Stated task >> Copy the material verbatim, from the line with "Task: Click the SIGNAL legend label" to the line with "Click the Purple", including both of those lines.
━━ Data listing
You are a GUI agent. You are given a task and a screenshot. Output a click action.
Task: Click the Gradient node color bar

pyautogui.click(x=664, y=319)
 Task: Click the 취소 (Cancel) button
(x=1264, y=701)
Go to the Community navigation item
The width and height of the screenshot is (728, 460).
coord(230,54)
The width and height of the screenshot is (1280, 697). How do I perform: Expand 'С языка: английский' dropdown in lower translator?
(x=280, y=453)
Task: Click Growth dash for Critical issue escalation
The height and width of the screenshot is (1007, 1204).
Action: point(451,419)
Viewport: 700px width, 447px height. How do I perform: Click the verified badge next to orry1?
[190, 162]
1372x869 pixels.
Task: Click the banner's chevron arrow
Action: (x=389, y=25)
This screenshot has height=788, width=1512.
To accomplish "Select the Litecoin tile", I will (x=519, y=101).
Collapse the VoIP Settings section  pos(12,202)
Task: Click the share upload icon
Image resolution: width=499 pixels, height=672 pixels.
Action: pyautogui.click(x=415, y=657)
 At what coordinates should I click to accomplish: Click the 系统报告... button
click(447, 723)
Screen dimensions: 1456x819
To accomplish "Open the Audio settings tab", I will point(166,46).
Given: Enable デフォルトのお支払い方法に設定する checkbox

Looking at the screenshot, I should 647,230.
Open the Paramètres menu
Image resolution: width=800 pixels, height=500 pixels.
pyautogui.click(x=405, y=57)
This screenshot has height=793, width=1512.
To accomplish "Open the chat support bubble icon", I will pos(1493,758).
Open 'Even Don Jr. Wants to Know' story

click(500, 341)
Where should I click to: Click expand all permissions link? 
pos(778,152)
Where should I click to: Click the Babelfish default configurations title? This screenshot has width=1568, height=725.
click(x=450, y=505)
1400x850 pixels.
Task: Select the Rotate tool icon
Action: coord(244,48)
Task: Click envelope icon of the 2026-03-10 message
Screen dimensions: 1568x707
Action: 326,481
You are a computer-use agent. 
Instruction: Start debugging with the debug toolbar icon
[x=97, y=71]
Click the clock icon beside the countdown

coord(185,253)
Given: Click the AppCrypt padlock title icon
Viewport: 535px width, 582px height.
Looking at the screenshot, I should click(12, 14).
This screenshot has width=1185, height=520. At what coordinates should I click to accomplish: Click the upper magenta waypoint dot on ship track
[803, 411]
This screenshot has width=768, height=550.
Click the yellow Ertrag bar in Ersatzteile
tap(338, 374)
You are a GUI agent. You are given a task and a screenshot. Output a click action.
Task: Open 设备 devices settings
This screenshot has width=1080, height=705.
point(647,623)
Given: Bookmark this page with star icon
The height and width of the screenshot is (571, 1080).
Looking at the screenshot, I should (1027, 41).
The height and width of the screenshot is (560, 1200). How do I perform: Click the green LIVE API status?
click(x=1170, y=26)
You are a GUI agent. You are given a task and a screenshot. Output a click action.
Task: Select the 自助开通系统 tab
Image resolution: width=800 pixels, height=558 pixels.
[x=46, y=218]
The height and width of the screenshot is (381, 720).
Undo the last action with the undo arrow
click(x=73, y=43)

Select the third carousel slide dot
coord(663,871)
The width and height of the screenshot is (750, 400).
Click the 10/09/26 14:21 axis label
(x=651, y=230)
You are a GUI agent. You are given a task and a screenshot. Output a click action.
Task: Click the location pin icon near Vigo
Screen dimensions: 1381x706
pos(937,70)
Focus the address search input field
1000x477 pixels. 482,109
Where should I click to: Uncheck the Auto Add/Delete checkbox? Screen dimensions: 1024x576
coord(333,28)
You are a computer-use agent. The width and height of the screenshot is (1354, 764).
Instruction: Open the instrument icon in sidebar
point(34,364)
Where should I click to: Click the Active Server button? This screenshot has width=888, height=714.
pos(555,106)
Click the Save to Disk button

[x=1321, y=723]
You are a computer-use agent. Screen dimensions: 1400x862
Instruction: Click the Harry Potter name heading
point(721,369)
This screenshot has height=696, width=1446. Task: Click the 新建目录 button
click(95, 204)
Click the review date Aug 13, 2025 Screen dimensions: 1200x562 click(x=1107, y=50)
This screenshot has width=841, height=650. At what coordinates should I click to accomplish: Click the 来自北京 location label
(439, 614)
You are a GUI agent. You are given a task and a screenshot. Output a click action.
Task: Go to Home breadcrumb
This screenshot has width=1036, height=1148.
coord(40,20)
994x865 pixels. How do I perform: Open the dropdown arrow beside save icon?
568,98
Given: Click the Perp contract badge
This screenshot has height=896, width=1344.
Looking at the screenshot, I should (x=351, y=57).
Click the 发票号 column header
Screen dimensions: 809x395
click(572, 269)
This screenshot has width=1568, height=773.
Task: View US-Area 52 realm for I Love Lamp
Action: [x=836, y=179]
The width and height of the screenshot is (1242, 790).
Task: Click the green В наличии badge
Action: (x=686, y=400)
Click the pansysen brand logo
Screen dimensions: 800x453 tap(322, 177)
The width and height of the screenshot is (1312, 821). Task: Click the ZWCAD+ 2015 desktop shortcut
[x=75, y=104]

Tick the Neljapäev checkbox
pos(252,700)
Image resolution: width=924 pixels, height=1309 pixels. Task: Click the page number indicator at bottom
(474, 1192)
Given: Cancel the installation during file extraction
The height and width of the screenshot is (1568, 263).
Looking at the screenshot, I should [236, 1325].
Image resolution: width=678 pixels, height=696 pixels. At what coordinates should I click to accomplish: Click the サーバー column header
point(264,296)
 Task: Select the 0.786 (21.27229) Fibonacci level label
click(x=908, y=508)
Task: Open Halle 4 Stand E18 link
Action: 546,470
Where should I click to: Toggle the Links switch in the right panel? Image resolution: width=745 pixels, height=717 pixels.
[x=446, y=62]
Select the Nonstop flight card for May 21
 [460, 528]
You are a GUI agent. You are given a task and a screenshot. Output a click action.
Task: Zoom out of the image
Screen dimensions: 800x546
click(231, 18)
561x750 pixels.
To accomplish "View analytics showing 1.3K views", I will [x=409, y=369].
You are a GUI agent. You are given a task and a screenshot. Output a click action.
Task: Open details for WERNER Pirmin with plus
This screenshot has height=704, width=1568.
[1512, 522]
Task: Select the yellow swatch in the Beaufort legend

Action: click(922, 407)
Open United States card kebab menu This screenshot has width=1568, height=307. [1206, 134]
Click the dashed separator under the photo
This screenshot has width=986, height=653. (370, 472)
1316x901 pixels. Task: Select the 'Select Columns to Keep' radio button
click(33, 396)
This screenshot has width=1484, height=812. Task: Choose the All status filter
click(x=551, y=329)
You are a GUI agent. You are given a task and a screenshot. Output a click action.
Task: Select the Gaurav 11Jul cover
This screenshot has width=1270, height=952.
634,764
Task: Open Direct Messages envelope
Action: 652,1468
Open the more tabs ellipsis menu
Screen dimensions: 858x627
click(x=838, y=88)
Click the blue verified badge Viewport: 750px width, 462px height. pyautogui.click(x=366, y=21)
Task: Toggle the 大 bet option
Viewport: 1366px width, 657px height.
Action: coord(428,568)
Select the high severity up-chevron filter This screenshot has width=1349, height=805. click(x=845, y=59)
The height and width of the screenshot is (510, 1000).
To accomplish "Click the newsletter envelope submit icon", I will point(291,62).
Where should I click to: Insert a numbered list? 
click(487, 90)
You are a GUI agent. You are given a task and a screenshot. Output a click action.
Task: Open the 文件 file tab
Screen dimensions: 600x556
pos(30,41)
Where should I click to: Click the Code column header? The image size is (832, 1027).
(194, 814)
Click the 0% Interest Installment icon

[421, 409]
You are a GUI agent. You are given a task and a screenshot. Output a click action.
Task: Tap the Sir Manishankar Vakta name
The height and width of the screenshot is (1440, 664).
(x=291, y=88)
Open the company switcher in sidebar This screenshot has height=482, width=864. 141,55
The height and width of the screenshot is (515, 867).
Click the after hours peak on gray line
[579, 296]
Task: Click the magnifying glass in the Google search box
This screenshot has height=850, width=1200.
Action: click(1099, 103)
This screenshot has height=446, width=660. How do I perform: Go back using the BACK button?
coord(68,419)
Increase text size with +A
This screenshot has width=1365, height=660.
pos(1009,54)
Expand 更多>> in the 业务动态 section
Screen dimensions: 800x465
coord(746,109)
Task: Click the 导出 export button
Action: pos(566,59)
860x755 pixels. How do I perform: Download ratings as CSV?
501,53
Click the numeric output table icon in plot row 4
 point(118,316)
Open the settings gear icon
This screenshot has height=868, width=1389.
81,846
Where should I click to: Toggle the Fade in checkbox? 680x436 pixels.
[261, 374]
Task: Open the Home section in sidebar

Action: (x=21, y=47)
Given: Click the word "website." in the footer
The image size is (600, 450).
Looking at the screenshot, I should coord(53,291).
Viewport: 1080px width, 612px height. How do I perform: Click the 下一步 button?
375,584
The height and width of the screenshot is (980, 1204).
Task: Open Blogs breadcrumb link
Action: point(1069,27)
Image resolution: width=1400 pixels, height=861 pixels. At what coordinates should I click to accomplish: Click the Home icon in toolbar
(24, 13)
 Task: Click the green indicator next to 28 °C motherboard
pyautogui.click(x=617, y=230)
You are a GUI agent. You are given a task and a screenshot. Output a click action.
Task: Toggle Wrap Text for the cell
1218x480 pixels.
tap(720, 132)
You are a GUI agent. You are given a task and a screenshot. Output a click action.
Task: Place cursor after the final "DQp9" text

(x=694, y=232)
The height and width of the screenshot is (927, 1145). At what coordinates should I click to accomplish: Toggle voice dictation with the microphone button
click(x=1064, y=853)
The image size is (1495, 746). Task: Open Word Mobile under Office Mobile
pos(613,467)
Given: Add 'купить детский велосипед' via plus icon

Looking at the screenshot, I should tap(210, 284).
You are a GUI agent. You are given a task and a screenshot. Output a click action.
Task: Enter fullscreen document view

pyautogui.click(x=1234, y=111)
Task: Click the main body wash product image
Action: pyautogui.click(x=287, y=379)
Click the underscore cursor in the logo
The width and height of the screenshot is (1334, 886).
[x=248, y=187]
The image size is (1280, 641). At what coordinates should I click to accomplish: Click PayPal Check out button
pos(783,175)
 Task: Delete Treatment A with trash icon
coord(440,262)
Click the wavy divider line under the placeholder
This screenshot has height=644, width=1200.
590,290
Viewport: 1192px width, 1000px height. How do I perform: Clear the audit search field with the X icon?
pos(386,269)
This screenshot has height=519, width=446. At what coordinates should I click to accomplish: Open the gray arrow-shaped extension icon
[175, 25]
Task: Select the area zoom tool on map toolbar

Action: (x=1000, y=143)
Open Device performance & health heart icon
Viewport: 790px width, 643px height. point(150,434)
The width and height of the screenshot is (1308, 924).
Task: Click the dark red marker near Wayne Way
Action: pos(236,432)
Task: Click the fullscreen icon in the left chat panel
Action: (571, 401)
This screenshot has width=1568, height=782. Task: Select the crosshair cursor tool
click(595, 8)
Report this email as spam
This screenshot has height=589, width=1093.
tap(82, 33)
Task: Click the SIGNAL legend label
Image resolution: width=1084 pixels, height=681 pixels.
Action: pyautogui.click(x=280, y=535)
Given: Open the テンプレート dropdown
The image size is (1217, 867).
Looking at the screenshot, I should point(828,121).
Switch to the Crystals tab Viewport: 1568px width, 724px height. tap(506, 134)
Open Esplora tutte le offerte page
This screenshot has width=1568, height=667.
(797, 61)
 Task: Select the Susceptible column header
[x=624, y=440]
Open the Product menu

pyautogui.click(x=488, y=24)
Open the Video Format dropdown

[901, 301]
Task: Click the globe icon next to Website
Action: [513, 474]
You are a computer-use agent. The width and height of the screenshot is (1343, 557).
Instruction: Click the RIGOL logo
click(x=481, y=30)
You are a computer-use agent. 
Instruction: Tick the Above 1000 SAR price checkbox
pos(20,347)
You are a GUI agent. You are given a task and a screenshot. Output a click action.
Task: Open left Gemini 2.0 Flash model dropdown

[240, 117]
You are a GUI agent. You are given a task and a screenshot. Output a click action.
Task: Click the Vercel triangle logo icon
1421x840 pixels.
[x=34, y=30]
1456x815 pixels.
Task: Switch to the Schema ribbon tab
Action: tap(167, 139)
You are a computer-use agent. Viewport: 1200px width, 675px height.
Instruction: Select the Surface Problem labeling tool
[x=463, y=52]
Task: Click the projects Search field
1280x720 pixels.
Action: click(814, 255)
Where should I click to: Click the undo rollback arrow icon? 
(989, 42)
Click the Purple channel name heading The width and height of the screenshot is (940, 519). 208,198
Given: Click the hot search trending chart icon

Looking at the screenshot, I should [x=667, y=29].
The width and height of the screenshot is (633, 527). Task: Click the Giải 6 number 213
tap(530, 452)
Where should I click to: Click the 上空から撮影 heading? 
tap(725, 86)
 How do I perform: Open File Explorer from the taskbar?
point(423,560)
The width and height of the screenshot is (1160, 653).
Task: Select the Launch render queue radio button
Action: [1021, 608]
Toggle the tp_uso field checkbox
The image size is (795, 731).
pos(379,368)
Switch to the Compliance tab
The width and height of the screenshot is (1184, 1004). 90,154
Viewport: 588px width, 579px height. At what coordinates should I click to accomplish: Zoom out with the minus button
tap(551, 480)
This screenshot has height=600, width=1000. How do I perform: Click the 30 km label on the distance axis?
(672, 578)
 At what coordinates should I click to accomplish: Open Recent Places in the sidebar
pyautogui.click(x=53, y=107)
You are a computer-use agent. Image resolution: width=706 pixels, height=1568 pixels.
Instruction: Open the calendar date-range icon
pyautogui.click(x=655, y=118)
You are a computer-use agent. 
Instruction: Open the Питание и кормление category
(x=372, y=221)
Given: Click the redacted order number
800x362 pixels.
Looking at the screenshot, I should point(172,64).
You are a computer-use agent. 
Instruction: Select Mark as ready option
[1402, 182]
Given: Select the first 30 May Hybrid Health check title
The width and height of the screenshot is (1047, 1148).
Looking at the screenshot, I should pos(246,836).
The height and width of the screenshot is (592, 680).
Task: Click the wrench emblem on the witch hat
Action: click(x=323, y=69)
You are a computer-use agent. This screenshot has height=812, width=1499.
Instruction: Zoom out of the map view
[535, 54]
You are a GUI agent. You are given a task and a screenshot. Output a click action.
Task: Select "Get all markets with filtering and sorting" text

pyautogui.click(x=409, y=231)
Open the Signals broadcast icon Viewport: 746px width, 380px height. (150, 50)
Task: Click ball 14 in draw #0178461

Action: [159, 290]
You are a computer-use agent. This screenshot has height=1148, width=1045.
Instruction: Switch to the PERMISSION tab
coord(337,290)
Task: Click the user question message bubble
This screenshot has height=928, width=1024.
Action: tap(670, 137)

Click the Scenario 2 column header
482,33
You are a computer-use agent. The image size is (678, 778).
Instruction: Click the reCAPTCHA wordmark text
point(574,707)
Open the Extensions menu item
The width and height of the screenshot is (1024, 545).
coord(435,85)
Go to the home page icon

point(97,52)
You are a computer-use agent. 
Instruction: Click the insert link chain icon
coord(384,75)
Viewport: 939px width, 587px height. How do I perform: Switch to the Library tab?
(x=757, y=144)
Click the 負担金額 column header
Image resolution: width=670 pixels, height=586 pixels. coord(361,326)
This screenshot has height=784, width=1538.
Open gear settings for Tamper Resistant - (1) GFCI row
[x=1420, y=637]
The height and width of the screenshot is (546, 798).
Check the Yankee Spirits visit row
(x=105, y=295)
━━━━
Written response >>
Task: Click the SIGNAL legend label
Image resolution: width=1084 pixels, height=681 pixels.
Action: pyautogui.click(x=280, y=535)
Given: Open the テンプレート dropdown
The image size is (1217, 867).
Looking at the screenshot, I should point(828,121).
Switch to the Crystals tab Viewport: 1568px width, 724px height. tap(506, 134)
Open Esplora tutte le offerte page
This screenshot has width=1568, height=667.
(797, 61)
 Task: Select the Susceptible column header
[x=624, y=440]
Open the Product menu

pyautogui.click(x=488, y=24)
Open the Video Format dropdown

[901, 301]
Task: Click the globe icon next to Website
Action: [513, 474]
You are a computer-use agent. The width and height of the screenshot is (1343, 557).
Instruction: Click the RIGOL logo
click(x=481, y=30)
You are a computer-use agent. 
Instruction: Tick the Above 1000 SAR price checkbox
pos(20,347)
You are a GUI agent. You are given a task and a screenshot. Output a click action.
Task: Open left Gemini 2.0 Flash model dropdown

[240, 117]
You are a GUI agent. You are given a task and a screenshot. Output a click action.
Task: Click the Vercel triangle logo icon
1421x840 pixels.
[x=34, y=30]
1456x815 pixels.
Task: Switch to the Schema ribbon tab
Action: tap(167, 139)
You are a computer-use agent. Viewport: 1200px width, 675px height.
Instruction: Select the Surface Problem labeling tool
[x=463, y=52]
Task: Click the projects Search field
1280x720 pixels.
Action: click(814, 255)
Where should I click to: Click the undo rollback arrow icon? 
(989, 42)
Click the Purple channel name heading The width and height of the screenshot is (940, 519). 208,198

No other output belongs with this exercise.